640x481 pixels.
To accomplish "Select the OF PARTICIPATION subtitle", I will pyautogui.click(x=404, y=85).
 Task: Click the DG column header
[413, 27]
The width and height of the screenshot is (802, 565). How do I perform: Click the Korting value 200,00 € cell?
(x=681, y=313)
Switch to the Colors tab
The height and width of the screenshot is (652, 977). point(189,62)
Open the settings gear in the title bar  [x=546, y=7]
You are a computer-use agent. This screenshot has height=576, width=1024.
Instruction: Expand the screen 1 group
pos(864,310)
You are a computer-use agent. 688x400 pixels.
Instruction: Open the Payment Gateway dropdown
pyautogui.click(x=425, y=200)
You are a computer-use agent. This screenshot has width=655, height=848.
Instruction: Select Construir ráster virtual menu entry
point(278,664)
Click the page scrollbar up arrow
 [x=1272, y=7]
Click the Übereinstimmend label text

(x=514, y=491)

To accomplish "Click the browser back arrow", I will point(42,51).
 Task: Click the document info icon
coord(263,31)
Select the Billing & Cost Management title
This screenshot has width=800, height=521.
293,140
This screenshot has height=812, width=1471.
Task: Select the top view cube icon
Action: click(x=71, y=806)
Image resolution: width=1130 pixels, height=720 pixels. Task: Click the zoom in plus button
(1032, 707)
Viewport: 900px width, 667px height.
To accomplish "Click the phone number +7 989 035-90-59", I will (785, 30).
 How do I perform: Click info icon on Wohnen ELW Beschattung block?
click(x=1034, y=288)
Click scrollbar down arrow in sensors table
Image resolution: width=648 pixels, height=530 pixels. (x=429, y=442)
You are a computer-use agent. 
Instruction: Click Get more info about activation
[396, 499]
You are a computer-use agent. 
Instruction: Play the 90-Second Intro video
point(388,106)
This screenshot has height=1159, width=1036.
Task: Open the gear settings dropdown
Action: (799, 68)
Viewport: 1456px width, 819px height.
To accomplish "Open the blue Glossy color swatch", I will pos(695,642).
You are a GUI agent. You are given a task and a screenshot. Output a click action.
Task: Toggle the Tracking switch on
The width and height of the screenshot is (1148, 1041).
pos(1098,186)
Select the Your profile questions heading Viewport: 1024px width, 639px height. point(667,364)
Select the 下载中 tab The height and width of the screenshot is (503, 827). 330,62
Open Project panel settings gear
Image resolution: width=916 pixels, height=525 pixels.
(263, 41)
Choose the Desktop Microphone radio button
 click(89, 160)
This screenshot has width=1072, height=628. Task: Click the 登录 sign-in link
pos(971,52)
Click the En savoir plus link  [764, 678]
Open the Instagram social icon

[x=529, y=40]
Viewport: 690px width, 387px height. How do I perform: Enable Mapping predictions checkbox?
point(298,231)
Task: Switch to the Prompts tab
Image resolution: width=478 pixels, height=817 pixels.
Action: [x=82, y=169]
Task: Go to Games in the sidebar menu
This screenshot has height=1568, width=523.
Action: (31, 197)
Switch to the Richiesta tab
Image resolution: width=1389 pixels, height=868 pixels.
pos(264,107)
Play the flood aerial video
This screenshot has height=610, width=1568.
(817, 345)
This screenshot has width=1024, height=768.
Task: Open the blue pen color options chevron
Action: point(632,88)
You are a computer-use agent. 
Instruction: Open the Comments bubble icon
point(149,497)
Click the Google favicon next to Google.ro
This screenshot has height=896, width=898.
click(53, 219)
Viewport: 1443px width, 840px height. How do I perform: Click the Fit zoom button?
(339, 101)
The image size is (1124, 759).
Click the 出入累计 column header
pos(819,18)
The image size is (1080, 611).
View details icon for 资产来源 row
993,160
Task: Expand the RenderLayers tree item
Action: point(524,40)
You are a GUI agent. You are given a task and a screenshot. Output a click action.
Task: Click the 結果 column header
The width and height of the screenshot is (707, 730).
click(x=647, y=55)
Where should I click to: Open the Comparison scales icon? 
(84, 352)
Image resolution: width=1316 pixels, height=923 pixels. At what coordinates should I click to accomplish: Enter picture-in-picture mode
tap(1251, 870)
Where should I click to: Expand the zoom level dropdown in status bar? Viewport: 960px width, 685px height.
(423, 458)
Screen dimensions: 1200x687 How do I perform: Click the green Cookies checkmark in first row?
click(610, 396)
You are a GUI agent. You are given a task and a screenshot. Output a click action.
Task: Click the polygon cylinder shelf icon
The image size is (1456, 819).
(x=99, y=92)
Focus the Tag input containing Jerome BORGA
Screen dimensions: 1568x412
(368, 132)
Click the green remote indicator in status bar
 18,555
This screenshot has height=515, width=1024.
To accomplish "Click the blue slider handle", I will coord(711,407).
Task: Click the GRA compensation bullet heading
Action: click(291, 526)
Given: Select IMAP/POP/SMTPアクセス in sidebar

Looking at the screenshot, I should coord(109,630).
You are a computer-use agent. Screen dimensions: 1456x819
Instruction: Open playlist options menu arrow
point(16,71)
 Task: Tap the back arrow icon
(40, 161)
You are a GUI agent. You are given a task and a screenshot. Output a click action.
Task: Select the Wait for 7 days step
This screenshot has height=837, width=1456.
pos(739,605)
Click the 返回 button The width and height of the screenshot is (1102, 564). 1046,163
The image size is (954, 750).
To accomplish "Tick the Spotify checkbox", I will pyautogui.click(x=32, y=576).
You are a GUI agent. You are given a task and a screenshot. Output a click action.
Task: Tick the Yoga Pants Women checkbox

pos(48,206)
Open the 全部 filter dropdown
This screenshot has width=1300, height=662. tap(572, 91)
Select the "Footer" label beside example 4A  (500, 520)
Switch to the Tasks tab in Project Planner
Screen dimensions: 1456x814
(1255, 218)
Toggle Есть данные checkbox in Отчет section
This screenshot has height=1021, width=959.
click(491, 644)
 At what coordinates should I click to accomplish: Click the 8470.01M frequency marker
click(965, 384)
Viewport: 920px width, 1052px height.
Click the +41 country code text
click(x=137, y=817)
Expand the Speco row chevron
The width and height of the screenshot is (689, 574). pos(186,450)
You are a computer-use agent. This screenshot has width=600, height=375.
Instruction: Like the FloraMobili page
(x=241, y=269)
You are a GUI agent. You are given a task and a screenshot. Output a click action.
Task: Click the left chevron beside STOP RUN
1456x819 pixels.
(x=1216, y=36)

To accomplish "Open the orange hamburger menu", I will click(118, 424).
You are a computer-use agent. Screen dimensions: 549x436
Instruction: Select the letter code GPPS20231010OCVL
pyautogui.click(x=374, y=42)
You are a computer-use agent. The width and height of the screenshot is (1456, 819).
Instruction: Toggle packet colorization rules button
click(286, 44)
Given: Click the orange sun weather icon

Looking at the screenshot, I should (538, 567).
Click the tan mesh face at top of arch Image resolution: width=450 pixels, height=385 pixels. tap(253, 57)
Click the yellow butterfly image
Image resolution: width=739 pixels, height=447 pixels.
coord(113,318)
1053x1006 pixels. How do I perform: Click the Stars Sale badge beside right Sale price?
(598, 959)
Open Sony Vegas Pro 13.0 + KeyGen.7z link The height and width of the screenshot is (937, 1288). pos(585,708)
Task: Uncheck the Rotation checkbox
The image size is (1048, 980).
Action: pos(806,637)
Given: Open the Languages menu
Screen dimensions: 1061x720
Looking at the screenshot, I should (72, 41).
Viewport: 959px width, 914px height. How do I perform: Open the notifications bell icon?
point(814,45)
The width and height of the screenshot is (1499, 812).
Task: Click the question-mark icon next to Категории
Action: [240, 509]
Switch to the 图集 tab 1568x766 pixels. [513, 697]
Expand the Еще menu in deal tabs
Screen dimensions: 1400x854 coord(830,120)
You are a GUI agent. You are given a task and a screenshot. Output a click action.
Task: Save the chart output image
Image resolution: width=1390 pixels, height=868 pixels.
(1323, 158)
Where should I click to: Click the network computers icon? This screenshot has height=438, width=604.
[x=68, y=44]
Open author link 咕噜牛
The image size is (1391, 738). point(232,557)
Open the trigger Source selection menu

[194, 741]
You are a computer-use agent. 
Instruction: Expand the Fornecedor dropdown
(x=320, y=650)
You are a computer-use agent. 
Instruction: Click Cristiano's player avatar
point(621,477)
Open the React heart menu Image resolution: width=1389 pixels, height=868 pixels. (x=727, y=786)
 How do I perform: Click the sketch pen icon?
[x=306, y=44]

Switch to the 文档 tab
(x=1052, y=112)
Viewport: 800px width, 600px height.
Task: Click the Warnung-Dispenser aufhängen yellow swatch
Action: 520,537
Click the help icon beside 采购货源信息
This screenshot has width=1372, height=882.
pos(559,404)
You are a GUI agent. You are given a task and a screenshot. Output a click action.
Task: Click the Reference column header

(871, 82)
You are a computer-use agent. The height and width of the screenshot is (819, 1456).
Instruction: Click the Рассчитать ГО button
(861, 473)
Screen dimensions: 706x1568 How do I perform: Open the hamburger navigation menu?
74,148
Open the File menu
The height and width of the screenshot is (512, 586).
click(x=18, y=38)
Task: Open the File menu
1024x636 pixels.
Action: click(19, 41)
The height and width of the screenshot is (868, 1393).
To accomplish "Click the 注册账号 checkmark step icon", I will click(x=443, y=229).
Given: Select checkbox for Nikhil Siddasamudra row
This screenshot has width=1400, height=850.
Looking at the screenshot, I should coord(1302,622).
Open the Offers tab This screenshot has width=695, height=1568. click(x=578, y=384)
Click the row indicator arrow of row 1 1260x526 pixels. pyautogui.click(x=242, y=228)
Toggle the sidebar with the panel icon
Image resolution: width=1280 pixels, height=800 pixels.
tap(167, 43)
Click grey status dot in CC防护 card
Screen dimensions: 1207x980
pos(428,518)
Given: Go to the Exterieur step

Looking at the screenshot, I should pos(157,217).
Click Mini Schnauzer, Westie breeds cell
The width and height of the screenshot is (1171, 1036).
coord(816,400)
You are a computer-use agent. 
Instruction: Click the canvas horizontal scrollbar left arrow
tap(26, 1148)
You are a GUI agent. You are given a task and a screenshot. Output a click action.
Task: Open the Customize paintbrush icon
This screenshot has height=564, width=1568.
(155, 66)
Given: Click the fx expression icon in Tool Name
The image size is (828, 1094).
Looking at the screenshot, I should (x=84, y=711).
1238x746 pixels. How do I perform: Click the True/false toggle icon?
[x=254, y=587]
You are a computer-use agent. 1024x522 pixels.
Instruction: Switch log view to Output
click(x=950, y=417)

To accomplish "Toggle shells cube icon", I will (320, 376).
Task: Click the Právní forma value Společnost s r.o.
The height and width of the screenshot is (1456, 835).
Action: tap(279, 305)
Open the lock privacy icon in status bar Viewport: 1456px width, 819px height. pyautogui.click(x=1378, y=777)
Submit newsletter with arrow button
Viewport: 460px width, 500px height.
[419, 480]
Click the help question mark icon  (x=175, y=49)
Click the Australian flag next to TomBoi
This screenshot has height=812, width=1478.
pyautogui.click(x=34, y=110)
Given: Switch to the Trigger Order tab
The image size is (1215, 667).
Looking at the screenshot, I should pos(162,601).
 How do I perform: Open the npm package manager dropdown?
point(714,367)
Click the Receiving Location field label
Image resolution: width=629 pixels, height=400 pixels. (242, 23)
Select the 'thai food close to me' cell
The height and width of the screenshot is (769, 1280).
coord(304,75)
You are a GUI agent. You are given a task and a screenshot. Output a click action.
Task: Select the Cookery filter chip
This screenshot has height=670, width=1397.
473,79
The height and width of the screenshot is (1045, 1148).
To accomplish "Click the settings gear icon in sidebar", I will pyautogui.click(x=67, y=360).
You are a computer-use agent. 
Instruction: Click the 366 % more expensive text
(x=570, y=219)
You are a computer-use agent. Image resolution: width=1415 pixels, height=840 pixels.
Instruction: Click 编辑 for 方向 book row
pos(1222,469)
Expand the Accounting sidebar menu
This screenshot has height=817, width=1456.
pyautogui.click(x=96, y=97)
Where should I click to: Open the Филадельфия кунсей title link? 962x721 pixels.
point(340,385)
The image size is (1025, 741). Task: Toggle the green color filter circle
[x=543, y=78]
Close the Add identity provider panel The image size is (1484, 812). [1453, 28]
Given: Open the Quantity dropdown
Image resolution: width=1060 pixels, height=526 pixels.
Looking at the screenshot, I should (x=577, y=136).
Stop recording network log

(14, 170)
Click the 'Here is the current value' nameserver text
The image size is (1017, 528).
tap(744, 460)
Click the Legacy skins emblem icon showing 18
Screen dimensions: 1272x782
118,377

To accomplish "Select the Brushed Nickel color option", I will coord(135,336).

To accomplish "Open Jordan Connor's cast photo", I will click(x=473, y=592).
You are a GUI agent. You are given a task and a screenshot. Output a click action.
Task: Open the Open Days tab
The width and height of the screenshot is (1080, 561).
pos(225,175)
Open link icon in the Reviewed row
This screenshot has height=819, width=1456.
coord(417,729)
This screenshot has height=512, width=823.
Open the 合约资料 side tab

Stated exercise: Copy out the items, unchanged, from the line containing "How do I perform: Click info" through the line containing "Select the Your".

Reply to the task:
 How do I perform: Click info icon on Wohnen ELW Beschattung block?
click(x=1034, y=288)
Click scrollbar down arrow in sensors table
Image resolution: width=648 pixels, height=530 pixels. (x=429, y=442)
You are a computer-use agent. 
Instruction: Click Get more info about activation
[396, 499]
You are a computer-use agent. 
Instruction: Play the 90-Second Intro video
point(388,106)
This screenshot has height=1159, width=1036.
Task: Open the gear settings dropdown
Action: (799, 68)
Viewport: 1456px width, 819px height.
To accomplish "Open the blue Glossy color swatch", I will pos(695,642).
You are a GUI agent. You are given a task and a screenshot. Output a click action.
Task: Toggle the Tracking switch on
The width and height of the screenshot is (1148, 1041).
pos(1098,186)
Select the Your profile questions heading Viewport: 1024px width, 639px height. point(667,364)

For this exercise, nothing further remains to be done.